How to define a Sinus function in 0 - 2pi

How to define a Sinus function in 0 - 2pi

(OP)
Hello All

I need to create a sinus profile ( function in x-y plane ) to create a surface , what I do is in the space I make a line between two nodes , that the length I select is 1 m , but I doubt if I have to select sth else . then I create the law , sin(x) , that I will have my curve from 0 to 1 m !?

then I correct it in function , by making a dependent variable between the axis and the curve , but still the problem is that If I want a complete sine curve , I have to enter a weird number like 16000 or 6000 , cause CATIA is working on units , how can I solve it for a sine function ?

RE: How to define a Sinus function in 0 - 2pi

(OP)
is there anything un clear ?

RE: How to define a Sinus function in 0 - 2pi

fog in CATIA will work on [0,1] so when you say y=sin(x) with x defined as angle , then x will not represent [0,2PI] but [0,1]

but if you do y=sin(x*2*PI) then you should have the result you're looking for.

Now if you want your fog to work with the length of the curve you have to bring that in your function.

y=sin ( length(curve.1) /1m * 1 rad ) or something like that...

Have fun.

Eric N.
indocti discant et ament meminisse periti

RE: How to define a Sinus function in 0 - 2pi

(OP)
Thank you , I also did this , but doesn't work , still I have the same problem

RE: How to define a Sinus function in 0 - 2pi

(OP)
The *@*PI has a negative affect on the amount of y of this function !! I don't know how I can get a normal sinus !!!

RE: How to define a Sinus function in 0 - 2pi

(OP)
I am trying so many different conditions , in a way that with knowing the wavelength of the sine and the length that we want to have the wave on it : I made this function but doesn't work , despite this fact that : y=sin(x) with x and y both of the type length is dimensionless , so we should multiply it as a y= Asin(2*PI/Lamda*x) that lamda and A are both of the dimension length , but it doesn't work in CATIA , what's the problem , also in HELP of CATIA , Link if I change the length of the line it doesn't look like a sine anymore , I attach mmy file as well , I appreciate your help , thank you ver much

RE: How to define a Sinus function in 0 - 2pi

(OP)
Anyone any Idea ???

RE: How to define a Sinus function in 0 - 2pi

I am sailing in BVI, will look at it next week when I am back

Eric N.
indocti discant et ament meminisse periti

RE: How to define a Sinus function in 0 - 2pi

I am sailing in BVI, will look at it next week when I am back

Eric N.
indocti discant et ament meminisse periti

RE: How to define a Sinus function in 0 - 2pi

(OP)
Thanks a lot , have a great time Eric

RE: How to define a Sinus function in 0 - 2pi

strange...

I have some also some weird behavior with V5R20. Let me check with V6 R2013x where curve by equation is a bit different.

Eric N.
indocti discant et ament meminisse periti

RE: How to define a Sinus function in 0 - 2pi

sorry but V6 2013x has same problem with curve by equation... i suggest you open a PMR

Eric N.
indocti discant et ament meminisse periti

RE: How to define a Sinus function in 0 - 2pi

(OP)
Thank you so much for trying , but what is PMR ?
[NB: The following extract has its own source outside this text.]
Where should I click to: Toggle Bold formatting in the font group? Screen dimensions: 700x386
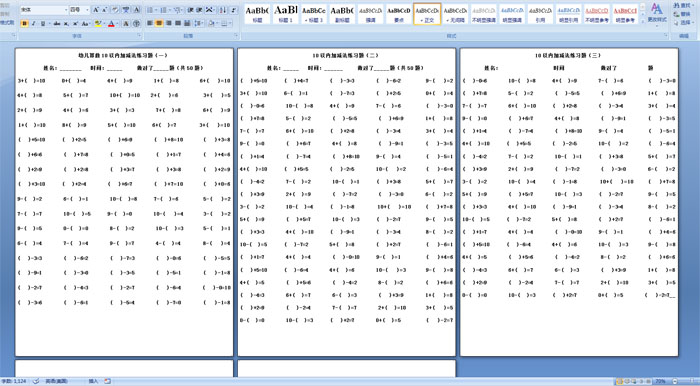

RE: How to define a Sinus function in 0 - 2pi

it is a bug report you fill on DS website in order to get this fixed. Talk to your catia admin or VAR for more info.

Eric N.
indocti discant et ament meminisse periti

RE: How to define a Sinus function in 0 - 2pi

frztrb,

try something like this in law:

FormalLength.1=sin(50*2*PI*FormalReal.1 /10*1 rad)*50 mm

FormalLength.1-Y coordinates of Sinus Function in fog law (type of Length)
FormalReal.1 - parameter t with values [0,1] varied on required length, 1000mm for example (type of Real)

Playing with k=50, n=10 and d=50 you can get pretty nice sinus functions,
if you look at Sinus Function/ Law as y= sin (k*2*Pi*t/n *1 rad) * d mm

Just don't forget units ( multiplying expressions with 1rad, 1mm, etc)

RE: How to define a Sinus function in 0 - 2pi

(OP)
Thank you all , specially donotaskme

while I have one doubt , the formula in it's general definition is : y = A sin( 2*Pi/L*x) , so when you devide the L ( lambda the wavelength ) into k and n , first , what is the type of n as parameter ? Real ? and how the parameter t can have only the limit [ 0,1 ] ? and multiplying in 1 rad , changes the unit of the argument from real to angle or plays another role ?

thank you so much for your help

RE: How to define a Sinus function in 0 - 2pi

(OP)
the answer to limit of t already was given I had forgotten

RE: How to define a Sinus function in 0 - 2pi

Hello frztrb. I have an unusal and strange but usefull method to créate analitacal funtions to use as curve profiles.
-1.First you need define a parameter type lenght, and you need give that parameter the y axis length that you need to plot. In your case 2*PI. For example define de parameter x0=2*3.1516
-2. Define a law. Click on "law" button. Define de paramater "x" type length and "y" tipe length. Define de function as:
y=sin(x*x0*1rad/1m)*1m
-3. Start "Generative Shape design" workbench.
- Create a line with lenght x0, on "y" direction
- Use "Paralel curve" button to define de sinusoidal curve.
-Paralel curve definition:
-Curve: The line you created with length x0
-Support: YZ plane
- Law: mark "advanced" and click on law you created (You need to have lays visibility active on tree)

And it is done. Now if you change x0 length you change thw y fo the plct curve. If you use x0=4*3.1416 you have two complete peridos, if use pi you have one semiperiod....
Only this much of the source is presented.